Confide in your friends
Each day there was an improvement, from leaving the house by myself to eventually regaining the confidence to talk to my friends and hop on the social media band wagon again. I was confused for around 3 months when things started to make sense. I’m not afraid to say that I was diagnosed with a first episode psychosis, later developing into depression, for which I had medication to rebalance the chemicals and hormones in my body and counselling to get me back to who I am today. Think of it like this, if your foot broke and the pain was unbearable you would have to take antibiotic medication to get rid of your pain; if you have diabetes you need to take injections of insulin to maintain your blood sugar level, just because you’re taking medication for your brain its no different to any other treatment. Just because your brain is internal and isn’t on the outside of your body and hence not visible does not mean it functions correctly 24/7, this is certainly not the case. People who aren’t sad get depressed, its something to do with the balance of chemicals within our brains which we simply cannot control.
Having a mental health issue revealed who my true friends are, sure it’s been an emotional rollercoaster, but I will never forget the ones that looked after me, visited me and loved me throughout this whole experience.
Look after your physical wellbeing
We can help fight mental illness by eating healthily, keeping busy and exercising. Exercise releases endorphins and serotonin into the body. What helped me was trying new and different things to calm my body down and become stress free. For example, I started attending a yoga class once a week and discovered simple breathing techniques to stop a panic attack. Everybody is different so what worked for me may not work for a majority of people. Find what’s right for you.
Open up to yourself
I also started to write a diary and filled it with whatever was irritating me or making me happy. I would definitely recommend this as it relieves stress.

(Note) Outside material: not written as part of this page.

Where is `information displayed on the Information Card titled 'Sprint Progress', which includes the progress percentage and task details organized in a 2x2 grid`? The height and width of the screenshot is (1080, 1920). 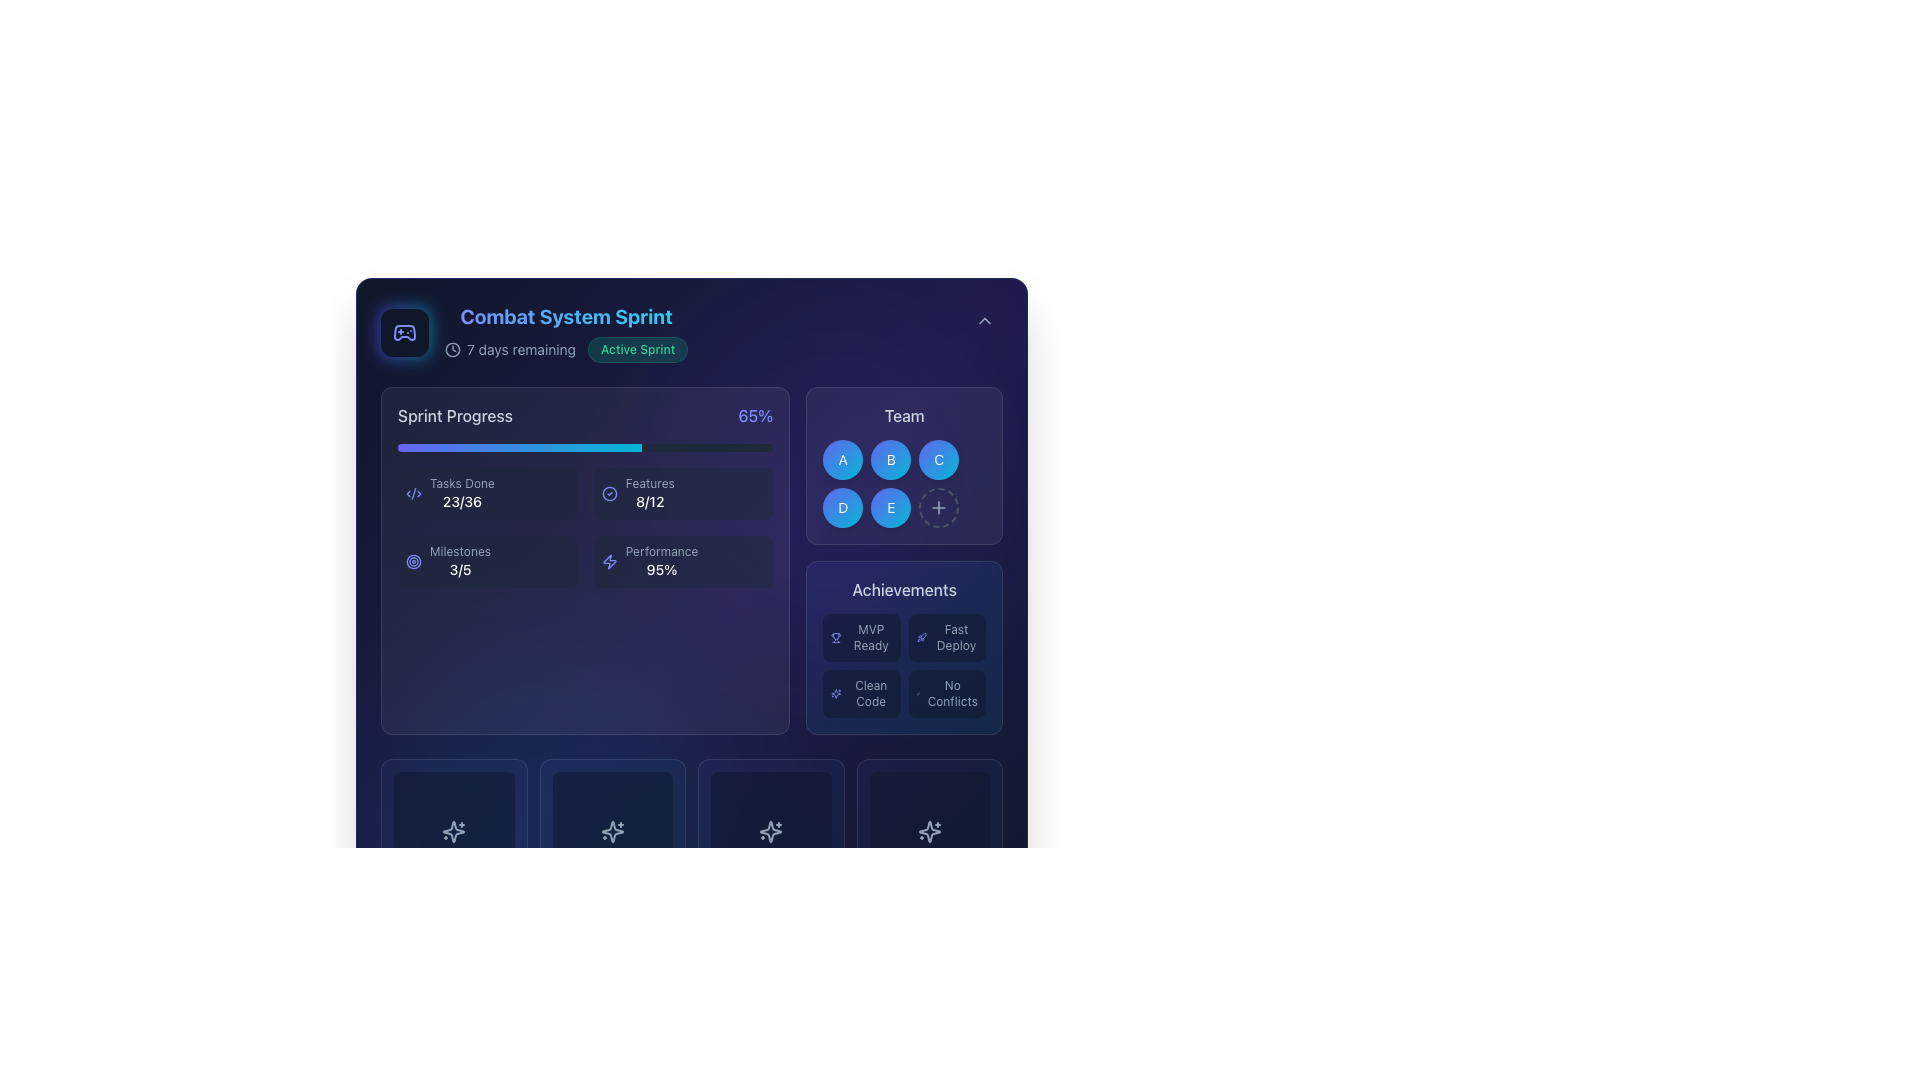 information displayed on the Information Card titled 'Sprint Progress', which includes the progress percentage and task details organized in a 2x2 grid is located at coordinates (584, 560).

You can look back at your diary and see where you were compared to what you have become, it really helps to see what you have achieved.

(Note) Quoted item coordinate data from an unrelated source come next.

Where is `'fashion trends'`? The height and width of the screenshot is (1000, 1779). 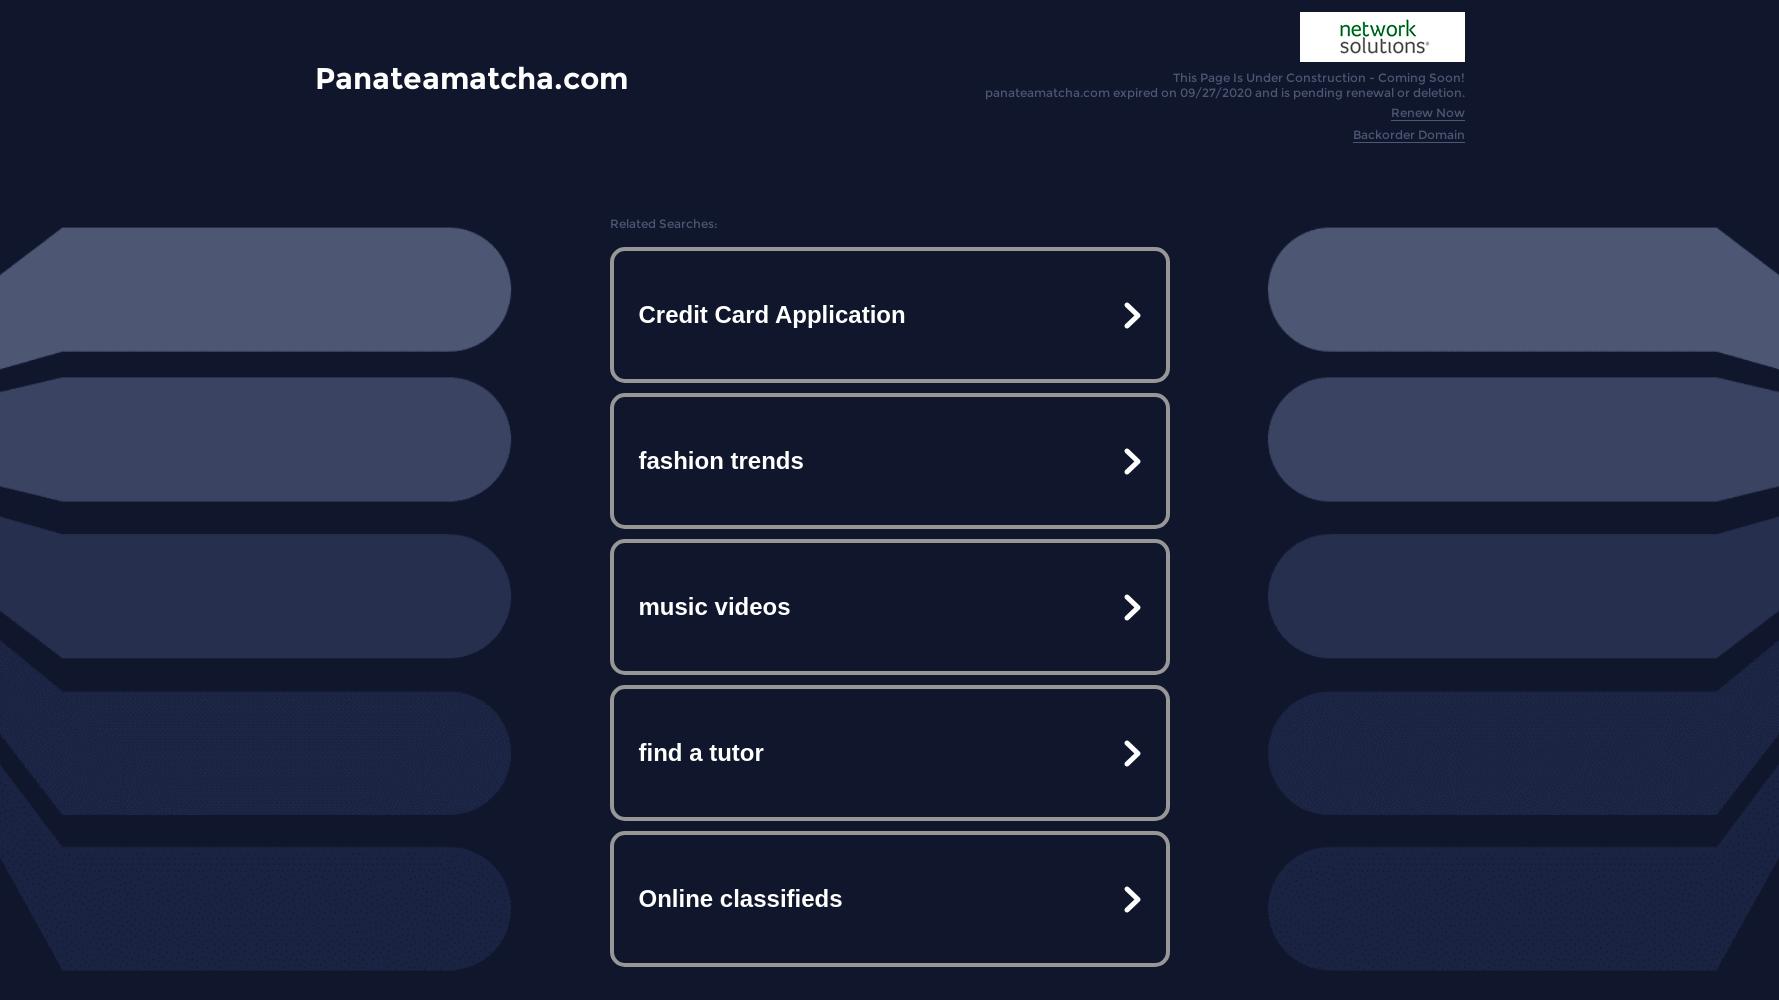
'fashion trends' is located at coordinates (636, 459).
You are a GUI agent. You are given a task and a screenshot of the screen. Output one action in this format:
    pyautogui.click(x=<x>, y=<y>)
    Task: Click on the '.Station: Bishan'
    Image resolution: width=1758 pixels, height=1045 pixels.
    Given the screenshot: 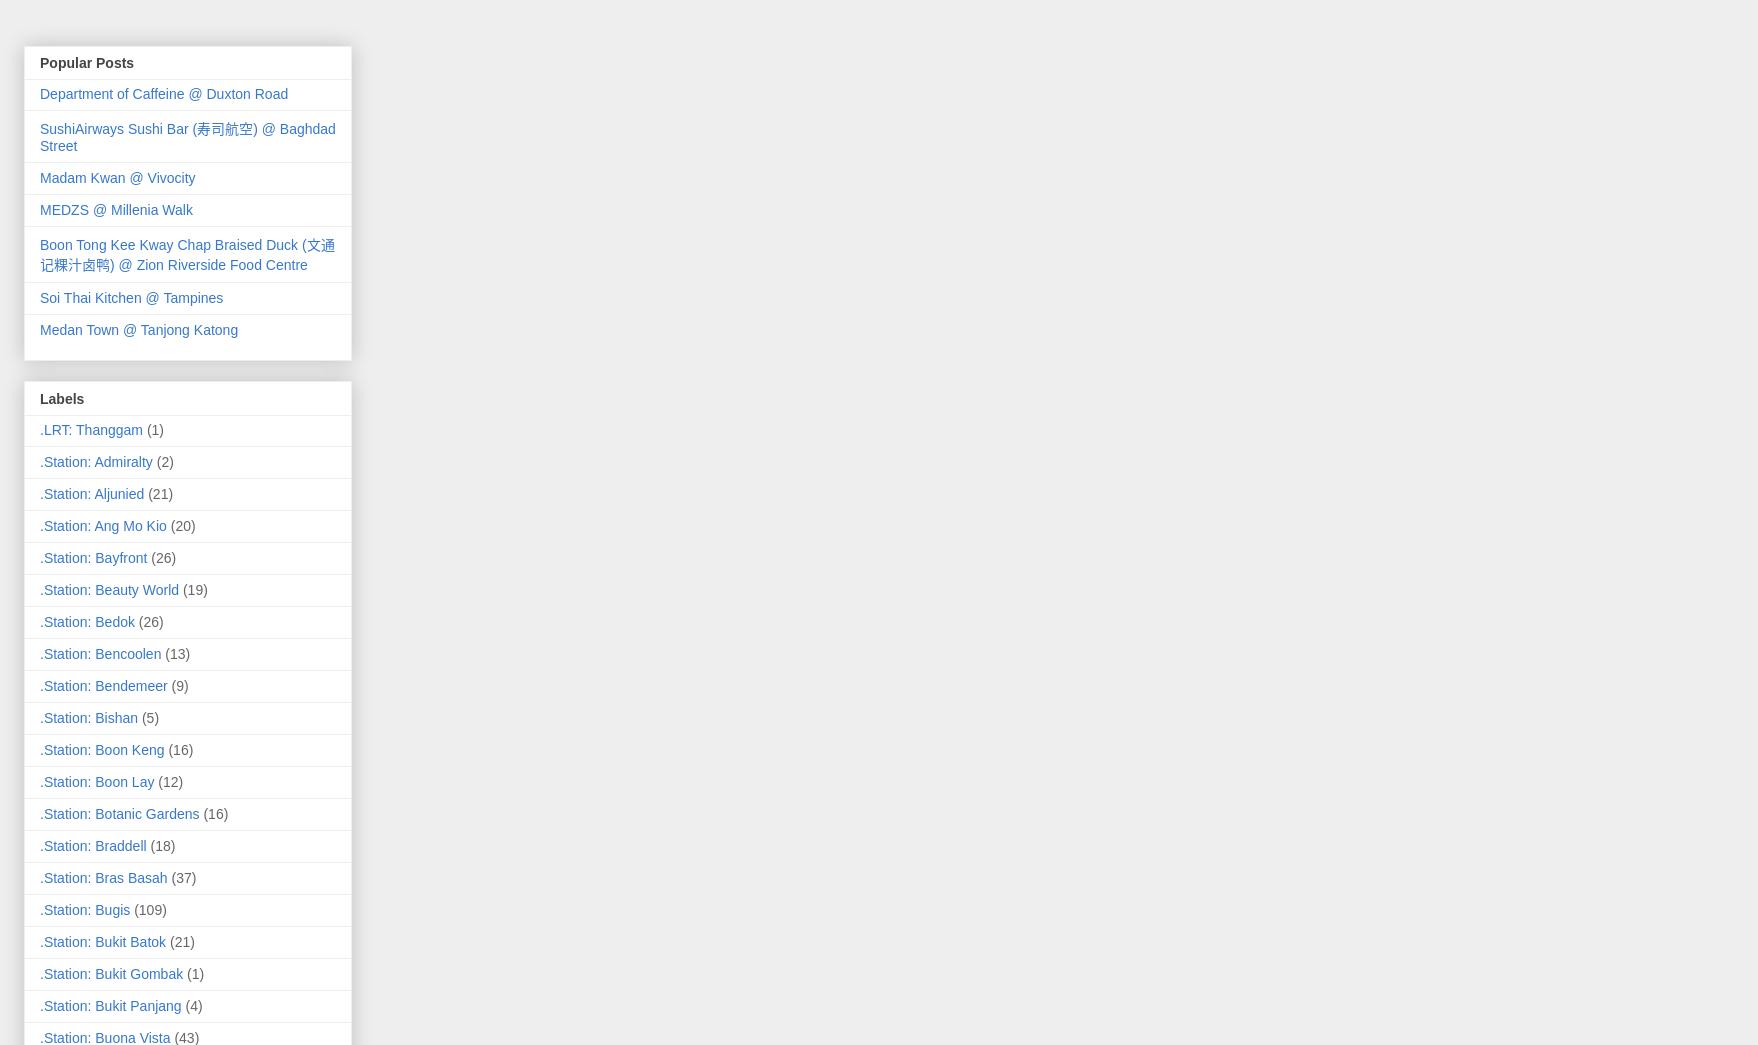 What is the action you would take?
    pyautogui.click(x=40, y=715)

I certainly never expected this obstacle in my life to occur but sometimes these things just happen and they are out of your control. In some ways I’m glad I went through this hurdle in my life to look back and see how far I’ve come and how much stronger I feel.
If you’re suffering from something similar to what I went through- tell somebody immediately, it could be a stranger on the UoB’s nightline number or your house mates who are truly concerned. If you know of anybody having gone through a mental health scare- talk to them openly about their experiences and help in any way possible. Chances are, they would love to simply talk to somebody about their experiences.
You come to university to discover yourself, these next few years will be the best years of your life, keep your eyes wide open and take advantage of the opportunities available to you. If you don’t, you’ll only regret it in the future.
Thank you all for taking the time to read my story, I hope I have encouraged others to open up about themselves and seek help where needed, Let’s de-stigmatise mental health one story at a time.
I would like to dedicate this article to my family and friends and really anybody who helped me through this rough time in my life. Including my amazing welfare tutor Mr . Warren Evans, without you my dream of completing my degree would certainly by now be diminished but instead I have been given a second chance. You take your job one step further by really caring about your students so thank you. I don’t know where I would be without all of you loving and selfless human beings. You all know who you are so thank you, I love you and I feel blessed to have so many people who I can count on in my life. May God bless you all.